It's a decaying mansion in the physical throes of what appears to be certain extinction. Yet, even as the once illustrious Union Avenue landmark, home for decades to the noted philanthropic women's organization, The Nineteenth Century Club, dies an agonizingly slow death, desperate efforts for a reprieve from the wrecking ball were made to Environmental Court Judge Larry Potter on Monday.
The compassionate jurist sought to bring some clarity to the ambiguous intentions of the new ownership.
"He rightfully requested that they come back to the courts with the fire department in tow, the anti-neglect division, with a plan for demolition. What are you going to do? What's your time frame? When you going to do it?" explains Memphis architect Joseph Hagan.
Union Group LLC attorney Linda Mathis says, "I'm not authorized to make any statements on behalf of my client beyond what was made in court."
"He also requested that they come back with a plan for what their plans are for the property, are in the future.

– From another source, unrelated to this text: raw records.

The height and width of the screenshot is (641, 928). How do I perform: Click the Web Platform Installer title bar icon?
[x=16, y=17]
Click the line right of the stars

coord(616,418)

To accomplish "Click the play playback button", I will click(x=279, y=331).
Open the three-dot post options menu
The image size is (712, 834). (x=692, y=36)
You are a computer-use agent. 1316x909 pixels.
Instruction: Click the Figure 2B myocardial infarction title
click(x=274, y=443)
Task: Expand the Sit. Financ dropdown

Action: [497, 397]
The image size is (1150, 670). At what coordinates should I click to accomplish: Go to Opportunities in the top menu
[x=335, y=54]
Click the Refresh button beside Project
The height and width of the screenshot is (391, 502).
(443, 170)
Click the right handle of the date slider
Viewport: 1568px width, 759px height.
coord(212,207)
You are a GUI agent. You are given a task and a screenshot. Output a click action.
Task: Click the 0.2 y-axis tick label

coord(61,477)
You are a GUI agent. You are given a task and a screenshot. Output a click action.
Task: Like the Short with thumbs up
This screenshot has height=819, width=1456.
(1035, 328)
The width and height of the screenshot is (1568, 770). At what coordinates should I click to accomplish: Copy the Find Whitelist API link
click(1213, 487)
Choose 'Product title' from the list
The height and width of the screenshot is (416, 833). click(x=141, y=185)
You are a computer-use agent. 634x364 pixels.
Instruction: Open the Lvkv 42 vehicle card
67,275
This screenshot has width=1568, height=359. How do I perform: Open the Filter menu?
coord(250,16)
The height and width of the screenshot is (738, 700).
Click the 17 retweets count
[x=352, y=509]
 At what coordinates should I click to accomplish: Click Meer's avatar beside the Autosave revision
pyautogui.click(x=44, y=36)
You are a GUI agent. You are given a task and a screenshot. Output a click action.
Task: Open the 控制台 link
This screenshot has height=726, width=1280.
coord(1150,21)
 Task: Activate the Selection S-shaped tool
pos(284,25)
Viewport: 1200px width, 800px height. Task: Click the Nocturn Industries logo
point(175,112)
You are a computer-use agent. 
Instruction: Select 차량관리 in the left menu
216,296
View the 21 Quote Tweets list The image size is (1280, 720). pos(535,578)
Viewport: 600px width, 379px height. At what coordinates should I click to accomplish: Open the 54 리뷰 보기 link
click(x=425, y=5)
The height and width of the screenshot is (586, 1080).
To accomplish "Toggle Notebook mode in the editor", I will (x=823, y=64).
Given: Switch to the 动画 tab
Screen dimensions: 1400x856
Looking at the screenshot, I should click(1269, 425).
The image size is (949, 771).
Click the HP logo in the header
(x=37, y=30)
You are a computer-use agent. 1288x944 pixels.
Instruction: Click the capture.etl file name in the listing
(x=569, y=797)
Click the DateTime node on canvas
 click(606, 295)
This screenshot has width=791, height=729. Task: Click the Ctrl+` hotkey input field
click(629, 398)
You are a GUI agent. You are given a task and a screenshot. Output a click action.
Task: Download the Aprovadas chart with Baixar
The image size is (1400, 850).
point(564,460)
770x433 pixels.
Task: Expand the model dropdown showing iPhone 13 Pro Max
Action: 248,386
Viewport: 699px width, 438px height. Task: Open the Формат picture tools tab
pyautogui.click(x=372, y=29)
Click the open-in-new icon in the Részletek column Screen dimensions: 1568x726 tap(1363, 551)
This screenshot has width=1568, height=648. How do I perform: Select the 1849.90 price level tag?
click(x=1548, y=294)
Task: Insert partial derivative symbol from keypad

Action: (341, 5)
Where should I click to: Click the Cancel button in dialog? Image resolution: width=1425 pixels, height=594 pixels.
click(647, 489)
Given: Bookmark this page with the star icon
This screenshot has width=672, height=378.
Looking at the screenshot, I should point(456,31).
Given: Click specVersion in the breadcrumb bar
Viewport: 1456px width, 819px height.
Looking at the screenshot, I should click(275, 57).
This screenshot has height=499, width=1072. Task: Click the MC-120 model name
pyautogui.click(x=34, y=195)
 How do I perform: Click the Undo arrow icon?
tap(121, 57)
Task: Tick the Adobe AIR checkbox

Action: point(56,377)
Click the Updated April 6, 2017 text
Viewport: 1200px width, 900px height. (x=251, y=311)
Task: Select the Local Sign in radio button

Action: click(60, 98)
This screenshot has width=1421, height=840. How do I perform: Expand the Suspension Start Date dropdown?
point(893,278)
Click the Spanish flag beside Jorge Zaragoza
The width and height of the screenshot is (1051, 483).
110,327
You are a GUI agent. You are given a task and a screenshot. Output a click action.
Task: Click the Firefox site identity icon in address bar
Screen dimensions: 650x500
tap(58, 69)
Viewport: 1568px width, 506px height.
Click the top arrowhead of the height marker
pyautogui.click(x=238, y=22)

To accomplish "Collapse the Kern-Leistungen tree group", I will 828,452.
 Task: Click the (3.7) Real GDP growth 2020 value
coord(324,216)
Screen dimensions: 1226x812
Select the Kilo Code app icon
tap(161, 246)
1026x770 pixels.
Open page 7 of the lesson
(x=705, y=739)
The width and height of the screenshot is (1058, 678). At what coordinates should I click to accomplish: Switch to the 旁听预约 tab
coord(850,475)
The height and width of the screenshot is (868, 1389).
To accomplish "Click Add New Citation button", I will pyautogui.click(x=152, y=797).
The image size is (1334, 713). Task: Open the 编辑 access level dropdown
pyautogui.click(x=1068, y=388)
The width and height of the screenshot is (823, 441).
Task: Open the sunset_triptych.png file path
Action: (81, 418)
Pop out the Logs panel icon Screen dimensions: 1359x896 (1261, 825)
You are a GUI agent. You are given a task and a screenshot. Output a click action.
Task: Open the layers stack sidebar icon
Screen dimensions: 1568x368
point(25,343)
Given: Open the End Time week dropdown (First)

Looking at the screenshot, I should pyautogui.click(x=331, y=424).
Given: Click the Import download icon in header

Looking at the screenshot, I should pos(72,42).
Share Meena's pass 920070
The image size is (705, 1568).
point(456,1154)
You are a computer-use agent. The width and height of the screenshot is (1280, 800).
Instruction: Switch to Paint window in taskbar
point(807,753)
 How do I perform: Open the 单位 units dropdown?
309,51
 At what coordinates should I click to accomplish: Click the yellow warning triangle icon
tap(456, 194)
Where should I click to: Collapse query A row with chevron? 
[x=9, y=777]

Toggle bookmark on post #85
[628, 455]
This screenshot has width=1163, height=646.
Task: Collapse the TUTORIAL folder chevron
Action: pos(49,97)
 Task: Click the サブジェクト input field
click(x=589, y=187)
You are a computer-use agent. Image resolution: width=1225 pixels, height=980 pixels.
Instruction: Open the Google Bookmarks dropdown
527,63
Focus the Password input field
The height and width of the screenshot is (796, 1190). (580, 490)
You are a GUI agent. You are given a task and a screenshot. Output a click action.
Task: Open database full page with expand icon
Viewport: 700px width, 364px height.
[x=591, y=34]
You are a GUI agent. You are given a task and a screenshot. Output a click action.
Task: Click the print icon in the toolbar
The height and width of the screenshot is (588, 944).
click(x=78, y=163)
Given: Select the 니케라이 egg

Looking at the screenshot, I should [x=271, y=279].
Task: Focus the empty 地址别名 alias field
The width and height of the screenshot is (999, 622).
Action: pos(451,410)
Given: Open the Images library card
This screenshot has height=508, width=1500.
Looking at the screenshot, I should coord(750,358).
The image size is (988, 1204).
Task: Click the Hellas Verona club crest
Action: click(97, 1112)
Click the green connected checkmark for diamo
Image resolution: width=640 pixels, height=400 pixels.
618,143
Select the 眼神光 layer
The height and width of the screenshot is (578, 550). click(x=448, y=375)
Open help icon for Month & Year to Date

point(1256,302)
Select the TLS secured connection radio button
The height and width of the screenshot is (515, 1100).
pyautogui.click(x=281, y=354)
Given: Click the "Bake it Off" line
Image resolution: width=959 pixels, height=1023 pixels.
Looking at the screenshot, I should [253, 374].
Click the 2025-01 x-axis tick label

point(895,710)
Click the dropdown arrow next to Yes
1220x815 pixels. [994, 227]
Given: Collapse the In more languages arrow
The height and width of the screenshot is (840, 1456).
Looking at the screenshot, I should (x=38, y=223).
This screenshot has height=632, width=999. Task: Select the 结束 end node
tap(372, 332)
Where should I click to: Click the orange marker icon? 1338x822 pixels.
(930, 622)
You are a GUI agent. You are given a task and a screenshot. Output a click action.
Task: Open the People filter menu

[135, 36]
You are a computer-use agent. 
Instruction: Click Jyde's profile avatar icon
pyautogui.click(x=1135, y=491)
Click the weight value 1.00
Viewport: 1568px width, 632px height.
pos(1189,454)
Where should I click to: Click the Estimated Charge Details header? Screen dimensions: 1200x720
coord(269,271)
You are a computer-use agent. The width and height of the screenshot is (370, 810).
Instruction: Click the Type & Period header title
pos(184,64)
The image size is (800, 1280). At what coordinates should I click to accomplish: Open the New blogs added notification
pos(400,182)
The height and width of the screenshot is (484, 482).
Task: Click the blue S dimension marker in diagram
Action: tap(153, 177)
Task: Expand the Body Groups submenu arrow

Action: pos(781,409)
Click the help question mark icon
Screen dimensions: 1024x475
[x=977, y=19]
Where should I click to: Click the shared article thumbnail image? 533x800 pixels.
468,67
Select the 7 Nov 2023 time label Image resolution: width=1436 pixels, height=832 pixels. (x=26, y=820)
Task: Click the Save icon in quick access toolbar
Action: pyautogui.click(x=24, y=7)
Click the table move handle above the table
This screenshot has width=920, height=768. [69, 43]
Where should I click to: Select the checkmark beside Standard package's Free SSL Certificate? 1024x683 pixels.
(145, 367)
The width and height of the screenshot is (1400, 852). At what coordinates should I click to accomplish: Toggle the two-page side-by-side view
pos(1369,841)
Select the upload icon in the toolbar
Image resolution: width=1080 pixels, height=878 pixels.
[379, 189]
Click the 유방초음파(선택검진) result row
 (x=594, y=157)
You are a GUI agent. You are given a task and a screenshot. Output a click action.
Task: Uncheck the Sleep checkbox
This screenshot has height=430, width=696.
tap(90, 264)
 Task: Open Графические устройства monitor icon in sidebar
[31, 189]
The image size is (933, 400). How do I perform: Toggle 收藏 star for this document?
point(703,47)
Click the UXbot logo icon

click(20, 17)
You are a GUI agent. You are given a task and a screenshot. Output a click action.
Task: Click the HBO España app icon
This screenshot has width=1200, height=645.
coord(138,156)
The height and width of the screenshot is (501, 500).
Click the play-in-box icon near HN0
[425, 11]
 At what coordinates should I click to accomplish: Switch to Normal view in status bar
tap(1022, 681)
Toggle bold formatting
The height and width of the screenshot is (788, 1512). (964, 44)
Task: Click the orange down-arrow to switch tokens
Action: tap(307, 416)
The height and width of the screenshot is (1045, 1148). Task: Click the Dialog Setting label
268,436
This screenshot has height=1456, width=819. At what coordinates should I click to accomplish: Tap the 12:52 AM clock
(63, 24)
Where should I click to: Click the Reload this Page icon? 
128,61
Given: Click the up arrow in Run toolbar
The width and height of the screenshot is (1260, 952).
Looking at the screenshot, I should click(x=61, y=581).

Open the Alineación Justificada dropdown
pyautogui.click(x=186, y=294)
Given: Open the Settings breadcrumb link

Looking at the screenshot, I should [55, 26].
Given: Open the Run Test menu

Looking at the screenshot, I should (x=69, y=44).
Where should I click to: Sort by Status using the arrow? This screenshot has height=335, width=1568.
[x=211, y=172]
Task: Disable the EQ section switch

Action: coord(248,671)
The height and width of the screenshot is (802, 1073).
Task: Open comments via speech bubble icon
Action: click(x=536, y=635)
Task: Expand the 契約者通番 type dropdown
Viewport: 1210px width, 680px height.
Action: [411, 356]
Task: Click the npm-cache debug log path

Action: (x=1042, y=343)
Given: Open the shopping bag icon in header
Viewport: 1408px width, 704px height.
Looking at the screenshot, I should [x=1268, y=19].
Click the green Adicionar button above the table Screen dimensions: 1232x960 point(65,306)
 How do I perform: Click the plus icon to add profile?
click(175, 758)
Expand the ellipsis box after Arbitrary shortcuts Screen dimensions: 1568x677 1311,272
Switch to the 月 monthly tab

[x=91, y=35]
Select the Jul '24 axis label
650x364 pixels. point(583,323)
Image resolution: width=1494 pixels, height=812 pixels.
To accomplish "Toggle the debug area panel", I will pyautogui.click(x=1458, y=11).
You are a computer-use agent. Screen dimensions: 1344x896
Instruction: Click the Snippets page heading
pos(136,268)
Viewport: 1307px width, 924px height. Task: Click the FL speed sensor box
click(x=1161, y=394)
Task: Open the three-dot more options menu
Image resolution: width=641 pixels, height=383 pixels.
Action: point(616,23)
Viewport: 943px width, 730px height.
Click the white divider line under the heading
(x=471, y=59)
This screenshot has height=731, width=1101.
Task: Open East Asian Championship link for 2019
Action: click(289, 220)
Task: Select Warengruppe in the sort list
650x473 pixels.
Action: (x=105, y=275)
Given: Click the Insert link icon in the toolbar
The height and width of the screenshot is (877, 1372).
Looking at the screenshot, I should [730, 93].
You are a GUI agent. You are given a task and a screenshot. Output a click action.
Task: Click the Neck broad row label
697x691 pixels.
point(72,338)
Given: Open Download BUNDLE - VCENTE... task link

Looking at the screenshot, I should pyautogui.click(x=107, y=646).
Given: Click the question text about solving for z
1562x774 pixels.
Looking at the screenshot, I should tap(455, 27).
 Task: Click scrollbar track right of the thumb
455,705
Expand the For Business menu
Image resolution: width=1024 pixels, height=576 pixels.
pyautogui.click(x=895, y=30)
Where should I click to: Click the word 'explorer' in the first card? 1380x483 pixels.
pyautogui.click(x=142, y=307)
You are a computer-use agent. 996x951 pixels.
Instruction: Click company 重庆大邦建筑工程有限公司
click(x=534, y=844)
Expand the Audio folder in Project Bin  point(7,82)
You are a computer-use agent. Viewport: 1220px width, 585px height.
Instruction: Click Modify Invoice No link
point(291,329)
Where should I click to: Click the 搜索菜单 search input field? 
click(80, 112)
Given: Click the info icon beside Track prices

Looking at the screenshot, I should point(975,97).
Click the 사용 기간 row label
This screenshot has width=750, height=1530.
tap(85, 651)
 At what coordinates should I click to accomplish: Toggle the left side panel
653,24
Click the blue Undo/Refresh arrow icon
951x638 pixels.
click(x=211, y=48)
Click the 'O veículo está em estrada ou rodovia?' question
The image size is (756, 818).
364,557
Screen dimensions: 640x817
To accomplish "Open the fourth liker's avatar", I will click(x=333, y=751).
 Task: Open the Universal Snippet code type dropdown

Not only are you going to knock it down, but what are you going to put back," adds Hagan.
The 106-year-old edifice was sold by the women's organization for $550,000 to an out of town owner in January. However, as a final magnanimous act, the now defunct group used the sale of items from the mansion to make an unprecedented donation to the Children's Museum of Memphis. Their $500,000 gift to the museum has already resulted in the creation of an exhibit featuring a replica of the front of the Memphis Fire Department's historic Engine House 18. It's projected to be the first of a number of new exhibits over the next few years, financed by the donation.
In the meantime, the mansion is fast becoming an eyesore. Trash, limbs and unmowed grass accentuate its ruin in the face of what was estimated by the former club would have cost $1.2 million to renovate. "The rumor on the streets is that it's going to be a strip shopping outlet. I mean, really!?" says Hagan.